Die Singletrail-Schnitzeljagd
Jedenfalls starteten wir von der Mittelstation aus einer der vorderen Reihen und gaben Gas, sausten bald mit etwa der Hälfte des Starterfeldes in Richtung Hühnersteign. Jetzt gibt es hier seit Jahren einen schönen Singletrail (Bartigs Bödele), der traditionell auch benutzt wurde, weil man damit Höhe halten kann. Nicht in diesem Jahr jedoch, denn die erste Station lag etwas unterhalb. Also wurde ich beim Anbremsen und Abbiegen auf den Trail fast umgefahren und war doch etwas perplex, das der Großteil der Mountainbiker*innen lieber auf einer Asphaltstraße Zeit gut machte, als einen schönen Singletrail zu fahren. Entsprechend verspätet passierten wir die Continental-Station (Aufgabe: Gummibärchentüte mit Reifenhebern öffnen und die Gummibärchen mit den Reifenhebern als Stäbchen essen!) und stellten uns in eine etwa 15-minütige Liftschlange. Ab diesem Moment sinnierten wir darüber, was hier eigentlich los war: Hieß das Event nicht „Singletrail-Schnitzeljagd“?

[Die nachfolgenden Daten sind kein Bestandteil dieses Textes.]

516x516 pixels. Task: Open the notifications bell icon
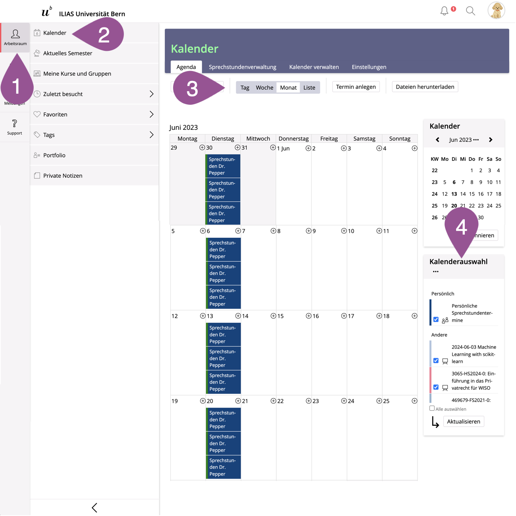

Der Lift spuckt uns jedenfalls nach gemütlicher Fahrt und netter Unterhaltung am Start der Ollweite Line aus. Die Schneemengen auf 2.600 m waren dann tatsächlich so beeindruckend, dass wir einen langen Teil der von letztem Jahr bekannten, zähen Ollweite Line nicht fahren konnten oder mussten und uns stattdessen erst weiter unten durch Schmelzwasser-getränkte Matschwiesen wieder auf die eigentliche Strecke kurvten. Der Verkehr war ausgesprochen stark, sodass wir die Überholerei bald sein ließen. Eine kleine Traverse (die auch niemand fuhr) später fanden wir uns dann zur Missionsstation bei Endura am Start der nagelneuen Gahe-Line wieder. Ein eigener Artikel hierzu ist bereits erschienen, schon während des Rennens fühlten wir aber eine ausgeprägte Austauschbarkeit zu den anderen gebauten Strecken: Wellen, Steilkurven, geringes Gefälle … von Singletrails keine Spur.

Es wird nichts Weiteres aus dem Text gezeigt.